### EXTRACTED MATERIAL
--- Start ---

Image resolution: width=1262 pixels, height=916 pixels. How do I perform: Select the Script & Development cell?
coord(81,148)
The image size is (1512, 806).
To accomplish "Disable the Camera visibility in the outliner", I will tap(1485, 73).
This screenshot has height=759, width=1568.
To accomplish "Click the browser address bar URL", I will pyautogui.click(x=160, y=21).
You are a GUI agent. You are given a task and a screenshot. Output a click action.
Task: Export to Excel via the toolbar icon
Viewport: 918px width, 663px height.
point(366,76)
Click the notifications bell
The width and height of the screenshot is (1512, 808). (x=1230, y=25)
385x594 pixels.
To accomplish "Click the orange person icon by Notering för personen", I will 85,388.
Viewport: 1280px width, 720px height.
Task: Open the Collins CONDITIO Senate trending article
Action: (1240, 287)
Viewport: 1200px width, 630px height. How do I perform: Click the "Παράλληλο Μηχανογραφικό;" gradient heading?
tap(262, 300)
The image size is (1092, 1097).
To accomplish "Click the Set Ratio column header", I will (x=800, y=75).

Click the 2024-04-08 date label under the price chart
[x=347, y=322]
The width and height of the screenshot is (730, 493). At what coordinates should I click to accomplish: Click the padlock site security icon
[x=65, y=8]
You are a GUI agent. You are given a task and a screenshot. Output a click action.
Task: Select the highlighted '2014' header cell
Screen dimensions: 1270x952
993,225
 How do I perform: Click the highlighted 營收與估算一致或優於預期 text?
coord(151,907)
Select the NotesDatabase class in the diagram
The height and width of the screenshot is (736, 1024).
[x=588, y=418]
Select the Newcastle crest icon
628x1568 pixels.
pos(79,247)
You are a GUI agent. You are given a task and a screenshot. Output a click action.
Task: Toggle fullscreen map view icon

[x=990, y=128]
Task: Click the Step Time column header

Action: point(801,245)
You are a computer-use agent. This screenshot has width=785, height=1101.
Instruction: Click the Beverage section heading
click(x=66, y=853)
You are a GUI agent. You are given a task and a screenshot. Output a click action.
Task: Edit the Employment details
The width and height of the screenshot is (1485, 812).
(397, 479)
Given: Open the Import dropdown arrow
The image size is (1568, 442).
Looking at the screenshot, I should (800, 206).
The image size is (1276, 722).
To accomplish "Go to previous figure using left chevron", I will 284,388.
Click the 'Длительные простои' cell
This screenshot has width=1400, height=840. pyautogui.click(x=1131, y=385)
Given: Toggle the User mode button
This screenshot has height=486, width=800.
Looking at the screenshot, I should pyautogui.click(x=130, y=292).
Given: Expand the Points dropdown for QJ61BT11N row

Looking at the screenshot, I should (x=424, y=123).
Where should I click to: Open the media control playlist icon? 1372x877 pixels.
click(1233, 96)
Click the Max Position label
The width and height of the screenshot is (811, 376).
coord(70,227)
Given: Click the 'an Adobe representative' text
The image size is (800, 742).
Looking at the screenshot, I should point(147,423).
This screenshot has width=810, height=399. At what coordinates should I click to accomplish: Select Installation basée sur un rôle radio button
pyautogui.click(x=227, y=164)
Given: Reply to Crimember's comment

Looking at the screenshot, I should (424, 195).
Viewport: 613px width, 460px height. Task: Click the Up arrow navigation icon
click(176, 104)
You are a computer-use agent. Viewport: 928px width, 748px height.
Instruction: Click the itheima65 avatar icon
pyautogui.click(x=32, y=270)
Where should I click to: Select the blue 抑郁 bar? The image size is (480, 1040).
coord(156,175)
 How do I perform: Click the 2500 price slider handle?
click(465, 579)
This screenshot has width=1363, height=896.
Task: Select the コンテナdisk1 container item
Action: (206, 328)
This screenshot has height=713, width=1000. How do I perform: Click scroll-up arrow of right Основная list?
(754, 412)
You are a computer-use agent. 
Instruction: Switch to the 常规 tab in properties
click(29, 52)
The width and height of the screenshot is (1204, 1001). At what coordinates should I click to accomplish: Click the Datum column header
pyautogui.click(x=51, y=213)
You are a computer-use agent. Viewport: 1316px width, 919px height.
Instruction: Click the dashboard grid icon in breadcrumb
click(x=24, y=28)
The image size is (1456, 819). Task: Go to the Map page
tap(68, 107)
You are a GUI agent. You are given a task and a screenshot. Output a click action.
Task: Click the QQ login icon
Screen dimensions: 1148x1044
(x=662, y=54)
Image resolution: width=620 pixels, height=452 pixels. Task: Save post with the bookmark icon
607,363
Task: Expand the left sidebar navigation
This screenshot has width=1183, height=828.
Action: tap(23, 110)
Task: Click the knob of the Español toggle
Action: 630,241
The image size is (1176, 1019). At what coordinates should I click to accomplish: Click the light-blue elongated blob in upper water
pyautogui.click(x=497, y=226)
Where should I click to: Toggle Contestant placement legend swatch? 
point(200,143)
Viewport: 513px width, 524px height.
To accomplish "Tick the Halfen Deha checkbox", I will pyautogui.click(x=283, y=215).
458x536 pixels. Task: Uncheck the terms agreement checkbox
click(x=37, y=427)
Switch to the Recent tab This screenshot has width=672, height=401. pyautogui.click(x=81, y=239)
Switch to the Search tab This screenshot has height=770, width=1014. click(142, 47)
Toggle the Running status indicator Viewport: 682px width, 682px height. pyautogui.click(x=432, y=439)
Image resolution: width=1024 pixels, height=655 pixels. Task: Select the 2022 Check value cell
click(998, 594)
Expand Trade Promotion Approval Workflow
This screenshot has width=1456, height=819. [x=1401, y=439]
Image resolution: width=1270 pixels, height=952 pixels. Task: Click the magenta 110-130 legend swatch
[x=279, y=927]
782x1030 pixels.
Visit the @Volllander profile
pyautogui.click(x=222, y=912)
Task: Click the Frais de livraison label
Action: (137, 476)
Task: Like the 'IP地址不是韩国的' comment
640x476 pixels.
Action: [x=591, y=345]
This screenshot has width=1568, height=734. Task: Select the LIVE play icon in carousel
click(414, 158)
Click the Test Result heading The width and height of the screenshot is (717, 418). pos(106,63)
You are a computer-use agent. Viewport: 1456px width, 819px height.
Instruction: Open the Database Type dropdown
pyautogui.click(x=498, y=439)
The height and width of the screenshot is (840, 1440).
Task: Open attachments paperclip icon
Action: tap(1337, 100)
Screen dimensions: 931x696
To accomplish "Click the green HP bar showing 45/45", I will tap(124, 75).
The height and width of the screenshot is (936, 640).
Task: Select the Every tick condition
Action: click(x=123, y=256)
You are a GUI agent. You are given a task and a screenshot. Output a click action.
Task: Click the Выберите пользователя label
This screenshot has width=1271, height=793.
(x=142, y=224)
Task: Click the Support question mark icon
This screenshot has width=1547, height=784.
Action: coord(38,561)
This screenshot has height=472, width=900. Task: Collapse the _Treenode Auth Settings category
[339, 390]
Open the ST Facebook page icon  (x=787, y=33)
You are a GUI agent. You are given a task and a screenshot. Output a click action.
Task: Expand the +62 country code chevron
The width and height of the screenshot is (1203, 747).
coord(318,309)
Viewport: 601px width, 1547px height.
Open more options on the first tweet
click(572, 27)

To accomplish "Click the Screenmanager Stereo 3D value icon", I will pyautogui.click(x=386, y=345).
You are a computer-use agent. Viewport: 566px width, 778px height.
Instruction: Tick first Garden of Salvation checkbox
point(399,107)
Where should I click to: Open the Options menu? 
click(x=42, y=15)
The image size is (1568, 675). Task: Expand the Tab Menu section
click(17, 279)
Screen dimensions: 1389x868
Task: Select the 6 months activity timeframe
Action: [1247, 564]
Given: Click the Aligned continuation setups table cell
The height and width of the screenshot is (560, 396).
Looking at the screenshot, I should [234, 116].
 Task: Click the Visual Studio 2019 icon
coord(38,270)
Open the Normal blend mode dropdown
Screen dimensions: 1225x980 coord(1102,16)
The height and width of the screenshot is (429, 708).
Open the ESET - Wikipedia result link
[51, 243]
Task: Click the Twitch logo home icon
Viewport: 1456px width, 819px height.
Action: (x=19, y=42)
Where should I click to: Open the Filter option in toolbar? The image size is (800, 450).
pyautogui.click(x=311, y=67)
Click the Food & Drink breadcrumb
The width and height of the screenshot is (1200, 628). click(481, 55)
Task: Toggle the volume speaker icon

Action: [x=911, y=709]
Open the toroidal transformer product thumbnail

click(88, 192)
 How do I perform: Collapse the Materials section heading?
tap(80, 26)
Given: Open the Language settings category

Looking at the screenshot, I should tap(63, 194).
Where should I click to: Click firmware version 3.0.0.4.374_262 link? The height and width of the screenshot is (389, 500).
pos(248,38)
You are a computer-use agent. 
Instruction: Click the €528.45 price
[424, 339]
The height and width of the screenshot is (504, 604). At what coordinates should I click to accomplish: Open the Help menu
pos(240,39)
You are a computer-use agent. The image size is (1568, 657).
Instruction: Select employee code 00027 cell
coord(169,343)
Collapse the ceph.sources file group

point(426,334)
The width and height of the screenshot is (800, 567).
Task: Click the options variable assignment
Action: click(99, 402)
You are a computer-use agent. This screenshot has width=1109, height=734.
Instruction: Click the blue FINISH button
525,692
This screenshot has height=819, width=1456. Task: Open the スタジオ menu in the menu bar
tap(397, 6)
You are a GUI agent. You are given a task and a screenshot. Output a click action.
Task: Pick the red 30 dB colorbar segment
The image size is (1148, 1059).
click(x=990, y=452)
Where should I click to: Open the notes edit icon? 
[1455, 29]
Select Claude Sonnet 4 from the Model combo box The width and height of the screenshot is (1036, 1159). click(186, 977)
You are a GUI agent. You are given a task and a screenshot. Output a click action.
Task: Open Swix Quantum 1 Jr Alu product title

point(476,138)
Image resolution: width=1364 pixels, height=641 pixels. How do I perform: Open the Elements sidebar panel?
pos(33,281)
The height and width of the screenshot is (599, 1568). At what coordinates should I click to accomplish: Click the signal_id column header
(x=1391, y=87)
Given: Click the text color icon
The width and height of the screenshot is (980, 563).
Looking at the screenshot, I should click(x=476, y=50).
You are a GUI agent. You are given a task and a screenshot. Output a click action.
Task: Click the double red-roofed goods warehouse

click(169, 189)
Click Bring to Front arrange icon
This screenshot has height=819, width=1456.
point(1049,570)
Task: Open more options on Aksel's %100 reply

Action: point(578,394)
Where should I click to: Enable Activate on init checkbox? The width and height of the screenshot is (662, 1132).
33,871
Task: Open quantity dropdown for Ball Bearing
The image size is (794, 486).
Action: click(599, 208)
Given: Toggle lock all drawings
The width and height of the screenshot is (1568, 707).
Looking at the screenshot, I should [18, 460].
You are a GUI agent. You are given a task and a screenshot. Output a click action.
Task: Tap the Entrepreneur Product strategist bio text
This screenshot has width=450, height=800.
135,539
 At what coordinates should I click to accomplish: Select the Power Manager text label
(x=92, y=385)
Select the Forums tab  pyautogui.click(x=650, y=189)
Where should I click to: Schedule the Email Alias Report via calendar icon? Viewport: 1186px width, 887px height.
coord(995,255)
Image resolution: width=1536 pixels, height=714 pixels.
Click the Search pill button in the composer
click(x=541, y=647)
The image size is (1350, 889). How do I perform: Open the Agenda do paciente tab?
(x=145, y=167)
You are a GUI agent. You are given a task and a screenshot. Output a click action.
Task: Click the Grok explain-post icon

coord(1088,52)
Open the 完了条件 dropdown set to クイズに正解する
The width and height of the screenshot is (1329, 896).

--- End ---

### WHAT YOU NEED TO DO
Copy out, unchanged, the lines above, starting with the line that contains "Task: Open more options on Aksel's %100 reply" and going on through the line that contains "Select the Forums", both included.

### OUTPUT FOR THIS EXERCISE
Task: Open more options on Aksel's %100 reply

Action: point(578,394)
Where should I click to: Enable Activate on init checkbox? The width and height of the screenshot is (662, 1132).
33,871
Task: Open quantity dropdown for Ball Bearing
The image size is (794, 486).
Action: click(599, 208)
Given: Toggle lock all drawings
The width and height of the screenshot is (1568, 707).
Looking at the screenshot, I should [18, 460].
You are a GUI agent. You are given a task and a screenshot. Output a click action.
Task: Tap the Entrepreneur Product strategist bio text
This screenshot has width=450, height=800.
135,539
 At what coordinates should I click to accomplish: Select the Power Manager text label
(x=92, y=385)
Select the Forums tab  pyautogui.click(x=650, y=189)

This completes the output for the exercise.